**Directions for this task**
Print all records exactly, leaving nothing out.

------------------------------------------------------------

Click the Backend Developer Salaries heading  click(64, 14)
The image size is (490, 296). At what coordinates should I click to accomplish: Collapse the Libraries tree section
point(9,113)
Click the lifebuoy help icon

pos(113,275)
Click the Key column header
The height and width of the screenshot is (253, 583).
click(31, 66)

------------------------------------------------------------

**Completed task**
Click the Backend Developer Salaries heading  click(64, 14)
The image size is (490, 296). At what coordinates should I click to accomplish: Collapse the Libraries tree section
point(9,113)
Click the lifebuoy help icon

pos(113,275)
Click the Key column header
The height and width of the screenshot is (253, 583).
click(31, 66)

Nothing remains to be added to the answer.